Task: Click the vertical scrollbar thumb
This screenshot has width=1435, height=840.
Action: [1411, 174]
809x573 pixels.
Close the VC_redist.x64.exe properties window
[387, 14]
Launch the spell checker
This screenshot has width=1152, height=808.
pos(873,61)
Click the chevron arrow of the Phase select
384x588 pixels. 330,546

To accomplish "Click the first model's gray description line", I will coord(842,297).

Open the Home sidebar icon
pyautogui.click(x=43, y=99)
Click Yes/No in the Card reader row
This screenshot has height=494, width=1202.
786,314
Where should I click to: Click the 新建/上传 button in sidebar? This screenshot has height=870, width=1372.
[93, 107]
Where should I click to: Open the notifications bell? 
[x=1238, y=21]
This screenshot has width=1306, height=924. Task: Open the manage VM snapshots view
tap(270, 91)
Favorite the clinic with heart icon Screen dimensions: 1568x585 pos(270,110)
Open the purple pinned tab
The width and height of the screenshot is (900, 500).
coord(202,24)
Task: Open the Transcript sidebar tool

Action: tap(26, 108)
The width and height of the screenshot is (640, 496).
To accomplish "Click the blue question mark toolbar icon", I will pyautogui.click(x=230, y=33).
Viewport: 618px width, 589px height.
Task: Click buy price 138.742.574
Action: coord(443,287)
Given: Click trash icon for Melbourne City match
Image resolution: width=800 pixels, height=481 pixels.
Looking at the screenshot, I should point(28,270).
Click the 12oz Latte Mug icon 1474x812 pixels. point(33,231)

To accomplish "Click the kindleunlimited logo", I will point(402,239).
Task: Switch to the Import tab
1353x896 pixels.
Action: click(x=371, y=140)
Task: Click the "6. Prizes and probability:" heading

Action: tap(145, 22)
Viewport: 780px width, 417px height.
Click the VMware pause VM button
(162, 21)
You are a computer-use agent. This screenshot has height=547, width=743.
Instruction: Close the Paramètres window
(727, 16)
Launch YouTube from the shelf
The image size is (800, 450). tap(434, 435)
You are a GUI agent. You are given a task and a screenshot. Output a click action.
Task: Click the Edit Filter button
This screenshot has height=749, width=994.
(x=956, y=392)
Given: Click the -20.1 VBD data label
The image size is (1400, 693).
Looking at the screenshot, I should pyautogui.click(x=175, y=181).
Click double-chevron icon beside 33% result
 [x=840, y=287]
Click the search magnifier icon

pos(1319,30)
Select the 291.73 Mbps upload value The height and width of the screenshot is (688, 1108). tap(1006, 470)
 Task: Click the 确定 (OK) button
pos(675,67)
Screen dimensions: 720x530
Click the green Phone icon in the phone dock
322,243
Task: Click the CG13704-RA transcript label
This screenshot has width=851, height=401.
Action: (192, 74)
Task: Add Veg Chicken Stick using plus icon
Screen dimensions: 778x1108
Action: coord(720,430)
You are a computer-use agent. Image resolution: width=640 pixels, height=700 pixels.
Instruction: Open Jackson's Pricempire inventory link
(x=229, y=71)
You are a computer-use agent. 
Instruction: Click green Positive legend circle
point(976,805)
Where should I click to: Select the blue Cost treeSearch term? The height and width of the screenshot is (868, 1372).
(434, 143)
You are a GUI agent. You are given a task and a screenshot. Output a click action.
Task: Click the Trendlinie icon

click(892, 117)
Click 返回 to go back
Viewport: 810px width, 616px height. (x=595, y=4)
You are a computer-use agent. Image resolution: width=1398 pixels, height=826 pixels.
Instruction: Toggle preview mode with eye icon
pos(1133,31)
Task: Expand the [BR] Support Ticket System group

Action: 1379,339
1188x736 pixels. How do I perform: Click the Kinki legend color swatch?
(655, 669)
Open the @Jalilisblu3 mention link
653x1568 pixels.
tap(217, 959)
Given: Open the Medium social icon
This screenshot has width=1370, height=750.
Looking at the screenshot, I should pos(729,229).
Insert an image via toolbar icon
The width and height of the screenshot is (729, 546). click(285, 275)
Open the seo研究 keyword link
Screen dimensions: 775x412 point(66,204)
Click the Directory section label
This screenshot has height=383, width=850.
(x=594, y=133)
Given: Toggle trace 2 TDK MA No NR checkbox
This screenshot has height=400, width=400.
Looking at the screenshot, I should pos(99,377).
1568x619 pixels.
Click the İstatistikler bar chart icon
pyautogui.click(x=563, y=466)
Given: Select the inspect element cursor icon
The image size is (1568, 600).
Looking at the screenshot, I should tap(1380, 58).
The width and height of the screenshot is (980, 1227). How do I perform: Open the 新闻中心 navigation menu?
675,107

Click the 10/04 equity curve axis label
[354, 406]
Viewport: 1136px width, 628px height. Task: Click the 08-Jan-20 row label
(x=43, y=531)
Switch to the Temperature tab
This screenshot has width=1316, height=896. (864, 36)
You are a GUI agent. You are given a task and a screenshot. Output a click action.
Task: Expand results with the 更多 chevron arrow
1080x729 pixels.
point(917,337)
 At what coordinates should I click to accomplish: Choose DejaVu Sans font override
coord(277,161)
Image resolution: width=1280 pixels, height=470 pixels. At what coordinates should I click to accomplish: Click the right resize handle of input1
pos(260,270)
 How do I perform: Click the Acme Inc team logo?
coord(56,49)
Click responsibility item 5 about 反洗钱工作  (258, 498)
········
Can you rewrite every line of the entries above as a Markdown table with a Row column for the row number and a Line column for the line, leaving out blank lines?

## Complete output
| Row | Line |
|---|---|
| 1 | Task: Click the vertical scrollbar thumb |
| 2 | This screenshot has width=1435, height=840. |
| 3 | Action: [1411, 174] |
| 4 | 809x573 pixels. |
| 5 | Close the VC_redist.x64.exe properties window |
| 6 | [387, 14] |
| 7 | Launch the spell checker |
| 8 | This screenshot has width=1152, height=808. |
| 9 | pos(873,61) |
| 10 | Click the chevron arrow of the Phase select |
| 11 | 384x588 pixels. 330,546 |
| 12 | To accomplish "Click the first model's gray description line", I will coord(842,297). |
| 13 | Open the Home sidebar icon |
| 14 | pyautogui.click(x=43, y=99) |
| 15 | Click Yes/No in the Card reader row |
| 16 | This screenshot has height=494, width=1202. |
| 17 | 786,314 |
| 18 | Where should I click to: Click the 新建/上传 button in sidebar? This screenshot has height=870, width=1372. |
| 19 | [93, 107] |
| 20 | Where should I click to: Open the notifications bell?  |
| 21 | [x=1238, y=21] |
| 22 | This screenshot has width=1306, height=924. Task: Open the manage VM snapshots view |
| 23 | tap(270, 91) |
| 24 | Favorite the clinic with heart icon Screen dimensions: 1568x585 pos(270,110) |
| 25 | Open the purple pinned tab |
| 26 | The width and height of the screenshot is (900, 500). |
| 27 | coord(202,24) |
| 28 | Task: Open the Transcript sidebar tool |
| 29 | Action: tap(26, 108) |
| 30 | The width and height of the screenshot is (640, 496). |
| 31 | To accomplish "Click the blue question mark toolbar icon", I will pyautogui.click(x=230, y=33). |
| 32 | Viewport: 618px width, 589px height. |
| 33 | Task: Click buy price 138.742.574 |
| 34 | Action: coord(443,287) |
| 35 | Given: Click trash icon for Melbourne City match |
| 36 | Image resolution: width=800 pixels, height=481 pixels. |
| 37 | Looking at the screenshot, I should point(28,270). |
| 38 | Click the 12oz Latte Mug icon 1474x812 pixels. point(33,231) |
| 39 | To accomplish "Click the kindleunlimited logo", I will point(402,239). |
| 40 | Task: Switch to the Import tab |
| 41 | 1353x896 pixels. |
| 42 | Action: click(x=371, y=140) |
| 43 | Task: Click the "6. Prizes and probability:" heading |
| 44 | Action: tap(145, 22) |
| 45 | Viewport: 780px width, 417px height. |
| 46 | Click the VMware pause VM button |
| 47 | (162, 21) |
| 48 | You are a computer-use agent. This screenshot has height=547, width=743. |
| 49 | Instruction: Close the Paramètres window |
| 50 | (727, 16) |
| 51 | Launch YouTube from the shelf |
| 52 | The image size is (800, 450). tap(434, 435) |
| 53 | You are a GUI agent. You are given a task and a screenshot. Output a click action. |
| 54 | Task: Click the Edit Filter button |
| 55 | This screenshot has height=749, width=994. |
| 56 | (x=956, y=392) |
| 57 | Given: Click the -20.1 VBD data label |
| 58 | The image size is (1400, 693). |
| 59 | Looking at the screenshot, I should pyautogui.click(x=175, y=181). |
| 60 | Click double-chevron icon beside 33% result |
| 61 |  [x=840, y=287] |
| 62 | Click the search magnifier icon |
| 63 | pos(1319,30) |
| 64 | Select the 291.73 Mbps upload value The height and width of the screenshot is (688, 1108). tap(1006, 470) |
| 65 |  Task: Click the 确定 (OK) button |
| 66 | pos(675,67) |
| 67 | Screen dimensions: 720x530 |
| 68 | Click the green Phone icon in the phone dock |
| 69 | 322,243 |
| 70 | Task: Click the CG13704-RA transcript label |
| 71 | This screenshot has width=851, height=401. |
| 72 | Action: (192, 74) |
| 73 | Task: Add Veg Chicken Stick using plus icon |
| 74 | Screen dimensions: 778x1108 |
| 75 | Action: coord(720,430) |
| 76 | You are a computer-use agent. Image resolution: width=640 pixels, height=700 pixels. |
| 77 | Instruction: Open Jackson's Pricempire inventory link |
| 78 | (x=229, y=71) |
| 79 | You are a computer-use agent.  |
| 80 | Instruction: Click green Positive legend circle |
| 81 | point(976,805) |
| 82 | Where should I click to: Select the blue Cost treeSearch term? The height and width of the screenshot is (868, 1372). |
| 83 | (434, 143) |
| 84 | You are a GUI agent. You are given a task and a screenshot. Output a click action. |
| 85 | Task: Click the Trendlinie icon |
| 86 | click(892, 117) |
| 87 | Click 返回 to go back |
| 88 | Viewport: 810px width, 616px height. (x=595, y=4) |
| 89 | You are a computer-use agent. Image resolution: width=1398 pixels, height=826 pixels. |
| 90 | Instruction: Toggle preview mode with eye icon |
| 91 | pos(1133,31) |
| 92 | Task: Expand the [BR] Support Ticket System group |
| 93 | Action: 1379,339 |
| 94 | 1188x736 pixels. How do I perform: Click the Kinki legend color swatch? |
| 95 | (655, 669) |
| 96 | Open the @Jalilisblu3 mention link |
| 97 | 653x1568 pixels. |
| 98 | tap(217, 959) |
| 99 | Given: Open the Medium social icon |
| 100 | This screenshot has width=1370, height=750. |
| 101 | Looking at the screenshot, I should pos(729,229). |
| 102 | Insert an image via toolbar icon |
| 103 | The width and height of the screenshot is (729, 546). click(285, 275) |
| 104 | Open the seo研究 keyword link |
| 105 | Screen dimensions: 775x412 point(66,204) |
| 106 | Click the Directory section label |
| 107 | This screenshot has height=383, width=850. |
| 108 | (x=594, y=133) |
| 109 | Given: Toggle trace 2 TDK MA No NR checkbox |
| 110 | This screenshot has height=400, width=400. |
| 111 | Looking at the screenshot, I should pos(99,377). |
| 112 | 1568x619 pixels. |
| 113 | Click the İstatistikler bar chart icon |
| 114 | pyautogui.click(x=563, y=466) |
| 115 | Given: Select the inspect element cursor icon |
| 116 | The image size is (1568, 600). |
| 117 | Looking at the screenshot, I should tap(1380, 58). |
| 118 | The width and height of the screenshot is (980, 1227). How do I perform: Open the 新闻中心 navigation menu? |
| 119 | 675,107 |
| 120 | Click the 10/04 equity curve axis label |
| 121 | [354, 406] |
| 122 | Viewport: 1136px width, 628px height. Task: Click the 08-Jan-20 row label |
| 123 | (x=43, y=531) |
| 124 | Switch to the Temperature tab |
| 125 | This screenshot has width=1316, height=896. (864, 36) |
| 126 | You are a GUI agent. You are given a task and a screenshot. Output a click action. |
| 127 | Task: Expand results with the 更多 chevron arrow |
| 128 | 1080x729 pixels. |
| 129 | point(917,337) |
| 130 |  At what coordinates should I click to accomplish: Choose DejaVu Sans font override |
| 131 | coord(277,161) |
| 132 | Image resolution: width=1280 pixels, height=470 pixels. At what coordinates should I click to accomplish: Click the right resize handle of input1 |
| 133 | pos(260,270) |
| 134 |  How do I perform: Click the Acme Inc team logo? |
| 135 | coord(56,49) |
| 136 | Click responsibility item 5 about 反洗钱工作  (258, 498) |